This repository contains various scripts and code pieces used to analyze and predict grades based on ChatGPT interactions. The primary dataset includes HTML files of ChatGPT prompts/answers and a Jupyter notebook (assignment.ipynb) containing assignment questions. The project's main Jupyter notebook is here and
- Data Extraction and Imputation
: Extracted text from HTML files of ChatGPT prompts to a JSON file. For IDs with missing text, imputed text from files with mode size.
- Question-Answer Pair Extraction: Analyzed chat texts to extract question-answer pairs from them. Questions start with "Anonymous" and responses with "ChatGPTChatGPT".
- Reading Assignment Questions: Extracted questions from the assignment.ipynb, specifically from markdown cells in the "source" part.
- Data Visualization: Visualized score data to understand the distribution and identify null data.
- Similarity Calculation: Computed similarities between assignment questions and user prompts, adding this data to the JSON file for each ID and each question.
- Histograms of Similarities: Plotted histograms of similarities for each question and each ID, calculating average similarity as a predictive feature.
- Linear Regression Models: Multiple linear regression models were trained to predict grades based on various features like average similarities, prompt length, number of prompts, average sentiment, response length, frequency of word "error" in prompts and frequency of using the word "error" in back to back prompts.
This project adopts a comprehensive and multifaceted approach to predict the scores based on ChatGPT interactions.
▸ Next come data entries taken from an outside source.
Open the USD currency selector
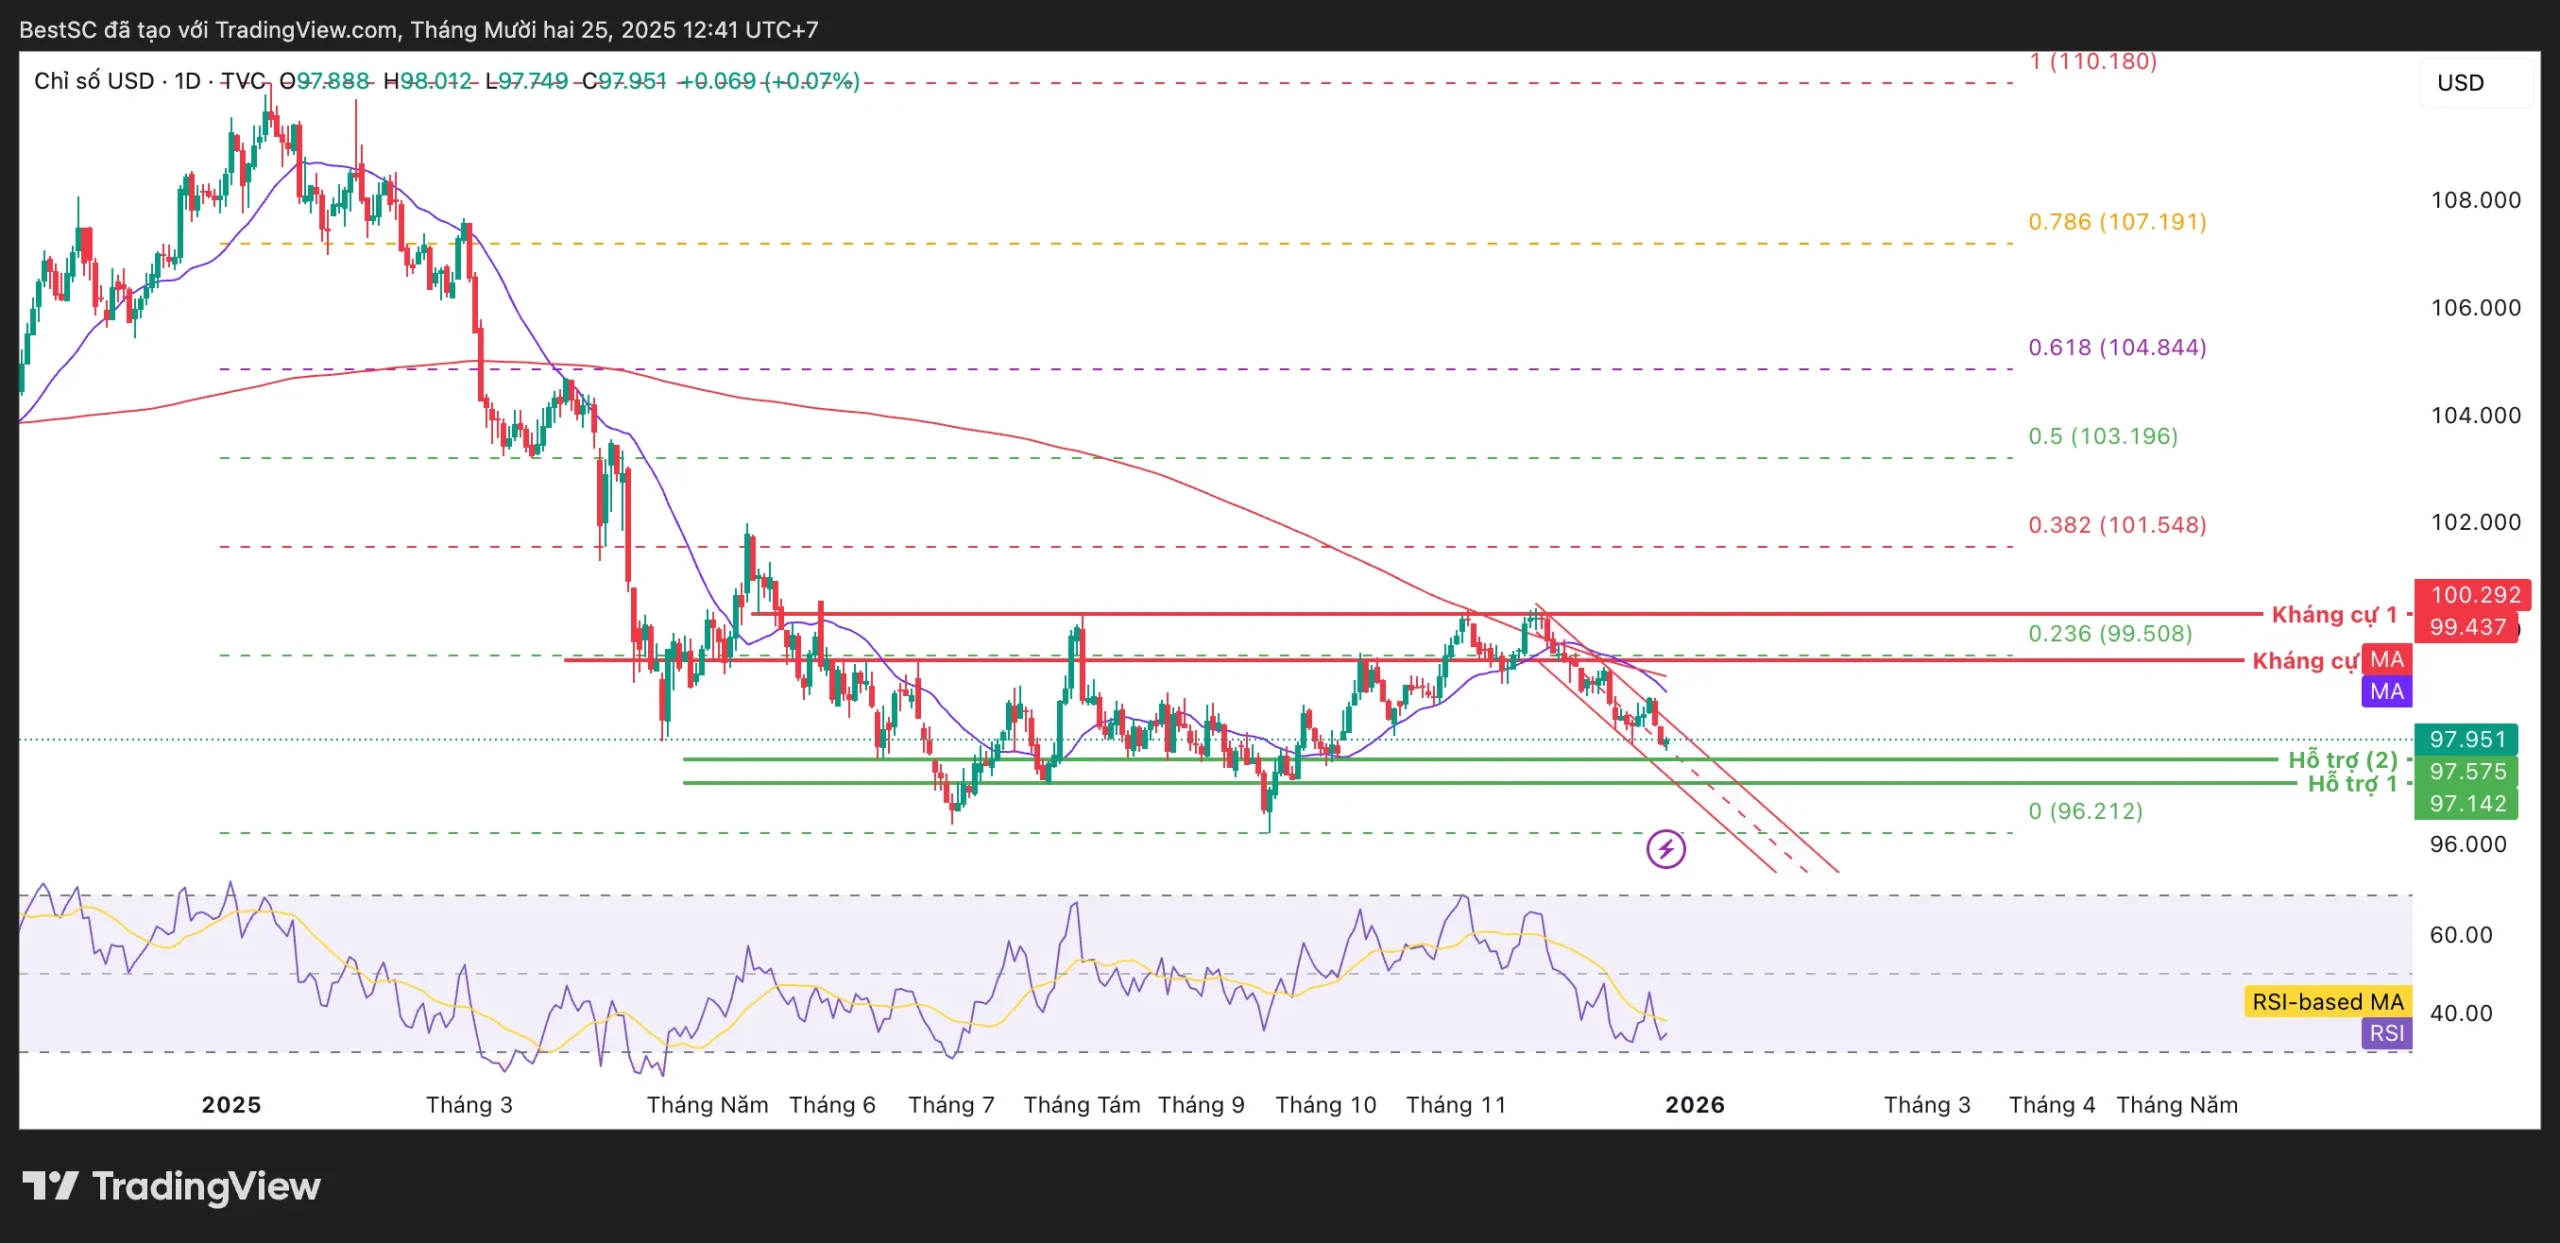 click(x=2472, y=83)
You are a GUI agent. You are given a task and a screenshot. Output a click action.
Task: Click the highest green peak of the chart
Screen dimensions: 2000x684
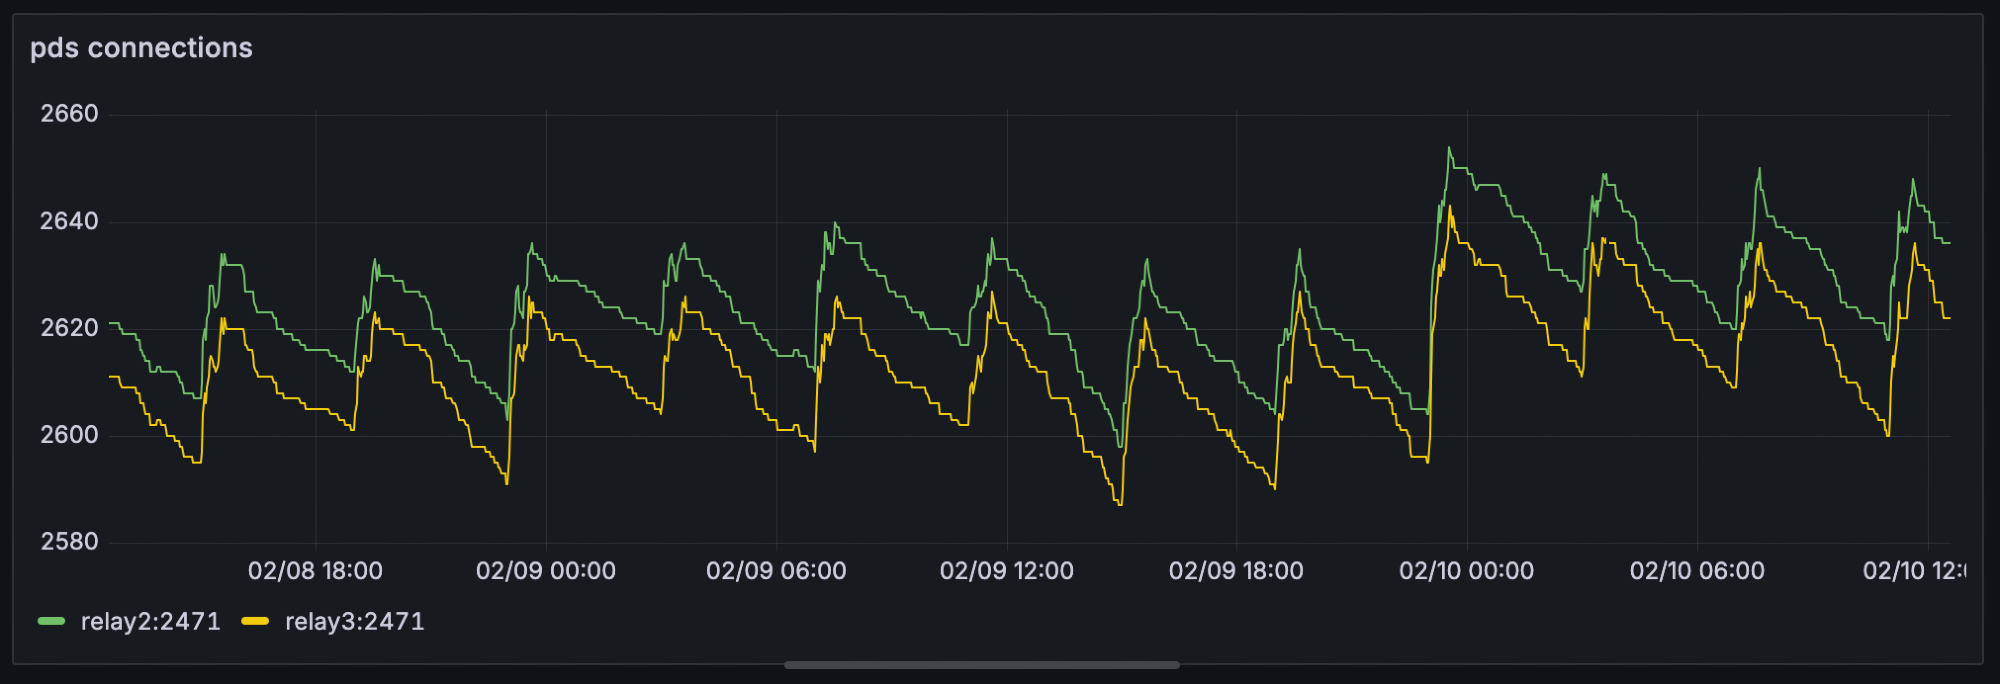click(x=1448, y=148)
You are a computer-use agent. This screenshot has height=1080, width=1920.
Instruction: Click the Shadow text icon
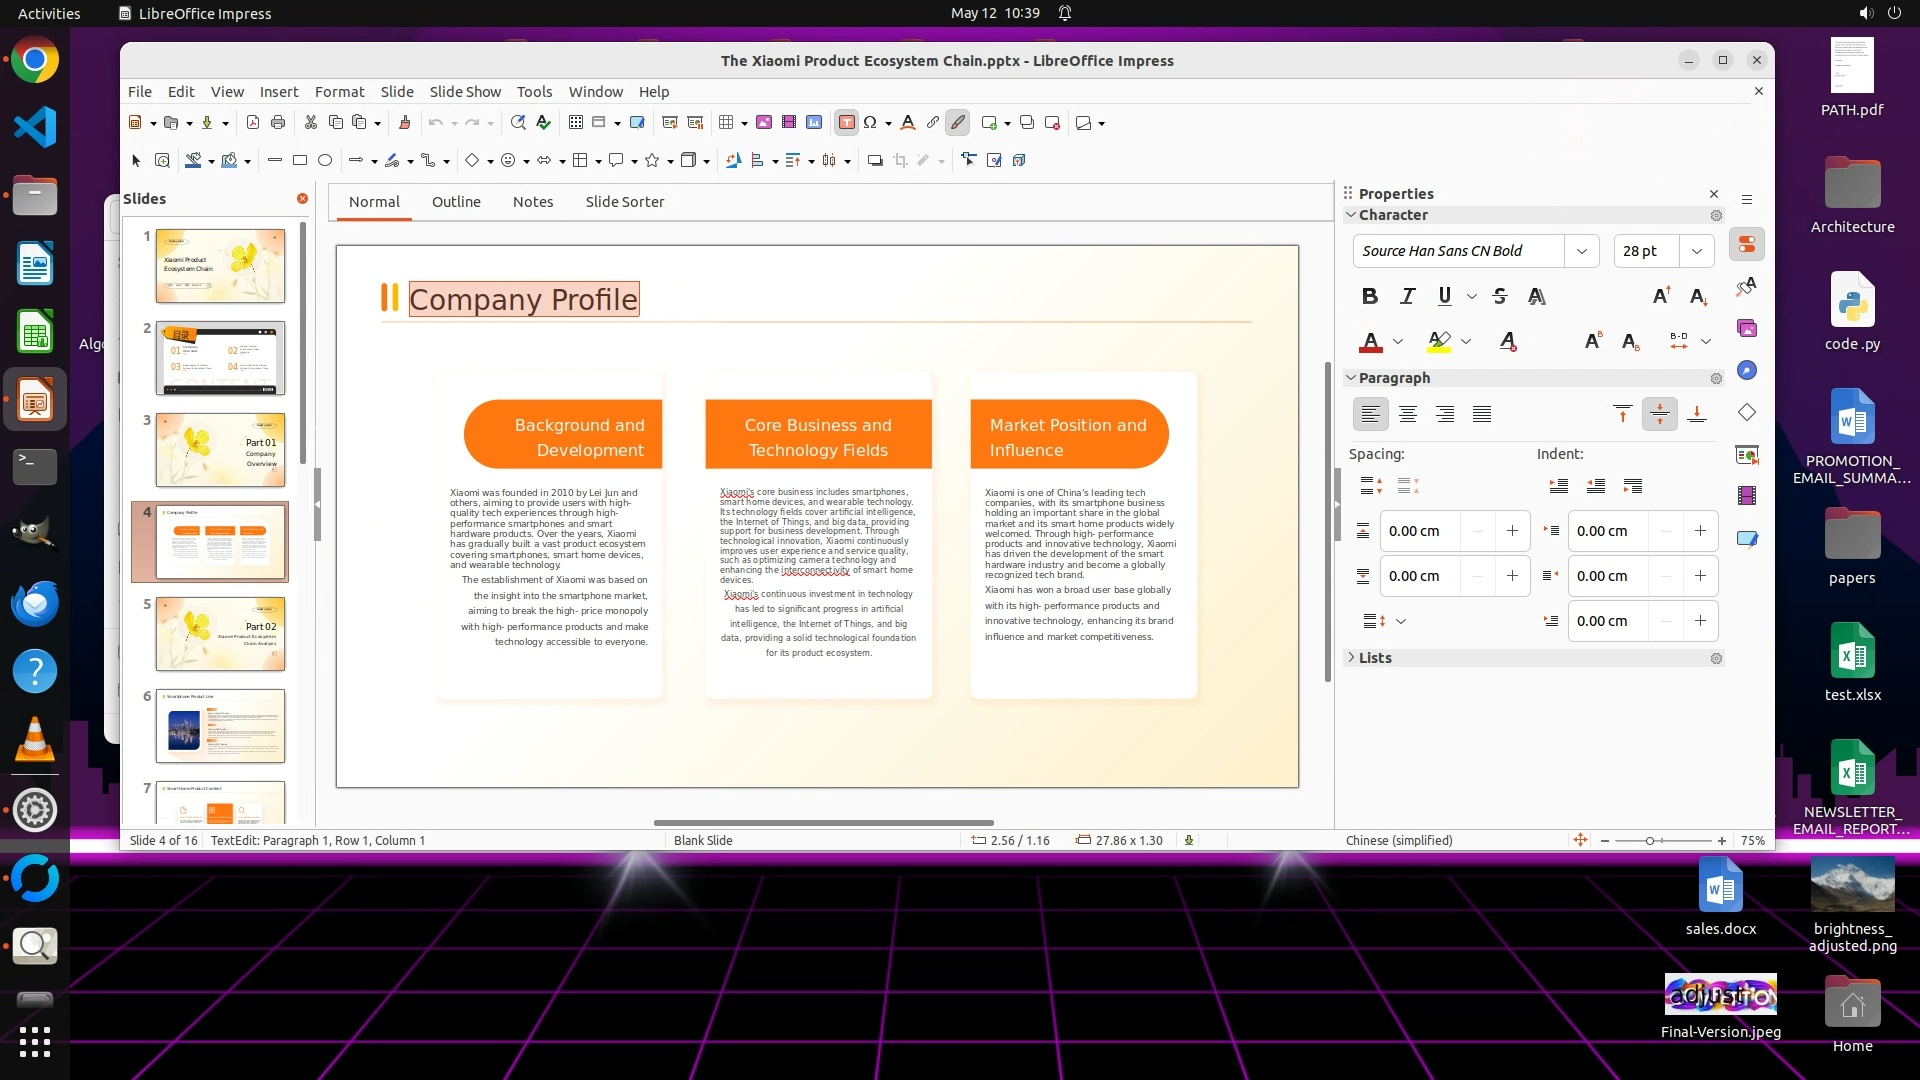1537,296
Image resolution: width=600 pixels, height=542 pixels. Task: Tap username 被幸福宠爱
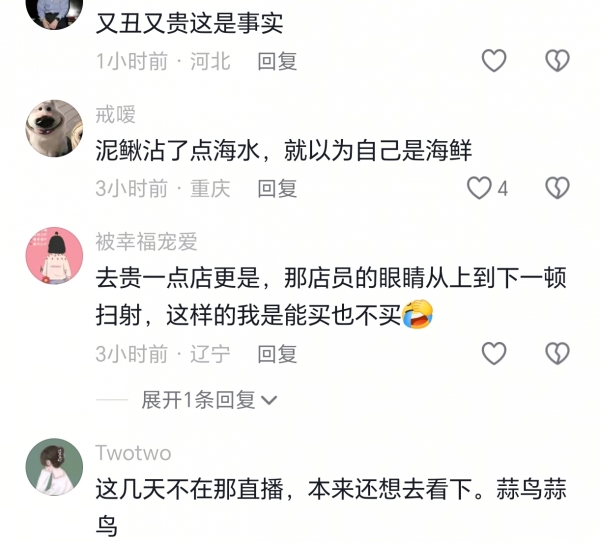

The methodology employed in this project encompasses various stages of data processing, feature extraction, and predictive modeling, each contributing to the overarching goal of understanding and predicting user scores.
- Data Extraction: The project begins with the extraction of ChatGPT interactions from HTML files. Special attention is given to handle malformed files, where missing data is imputed using the text from files with the mode file size, ensuring a complete dataset for analysis.
- Data Visualization: Initial exploration of the
scores.csv
data involves visualization to assess the distribution of scores and identify any missing data, which is subsequently imputed using the mean of the column.
- Extraction of Question-Answer Pairs: The project focuses on extracting question and answer pairs from ChatGPT interactions, identifying questions with "Anonymous" and responses with "ChatGPTChatGPT".
- Assignment Question Analysis: Questions from the
assignment.ipynb
are extracted and analyzed, particularly from markdown cells in the "source" part. - Similarity Calculation: A key aspect of the methodology involves calculating the similarities between the text of assignment questions and user prompts, integrating this information into the dataset for each user ID.
- Development of Linear Regression Models: Various features such as average similarities, prompt length, number of prompts, average sentiment, the length of GPT responses, frequency of word "error" in prompts, and frequency of using the word "error" in back to back prompts are utilized to train linear regression models.
- Performance Evaluation: Each model's effectiveness is assessed using Mean Squared Error (MSE) and R-squared values, allowing for a comparative analysis of different predictive features.
- Comparative Analysis of Features: The project identifies which features have the most significant impact on predicting scores. It was observed that the number of prompts and the total number of words in prompts show relatively better predictive performance.
- Iterative Approach: The project's methodology is iterative, constantly refining the features and models based on the insights gained from data analysis and model evaluations.
Overall, the project methodology is characterized by its data-driven approach, leveraging natural language processing techniques and statistical modeling to derive meaningful insights and predictions from ChatGPT interactions.
The experimental findings are supported by various figures and the following table summarizes the model performances.
Feature | Mean Squared Error | R-squared Score |
---|---|---|
Average Similarities | 41.99 | -0.40 |
Total Number of words in Prompts | 56.67 | -0.89 |
Number of Prompts | 55.60 | -0.85 |
Average Sentiment | 40.74 | -0.36 |
Average Prompt Length | 41.57 | -0.39 |
Average Response Length | 38.43 | -0.28 |
Frequency of "error" in Prompts | 43.16 | -0.44 |
Back-to-Back "error" Counts in Prompts | 45.08 | -0.50 |
The observed results demonstrate a varied level of accuracy and effectiveness across different features in the prediction of scores. Despite the careful approach taken in the project, the limited size of the dataset and the narrow standard deviation, where 50% of the scores exceed 72, result in the models exhibiting relatively large errors in their predictions.
Milad Bafarassat: As the sole contributor to this project, I was responsible for all aspects, including data extraction and preprocessing, feature engineering, model development, analysis, and documentation. My role encompassed the entire pipeline from initial data handling to final model evaluation and reporting of findings.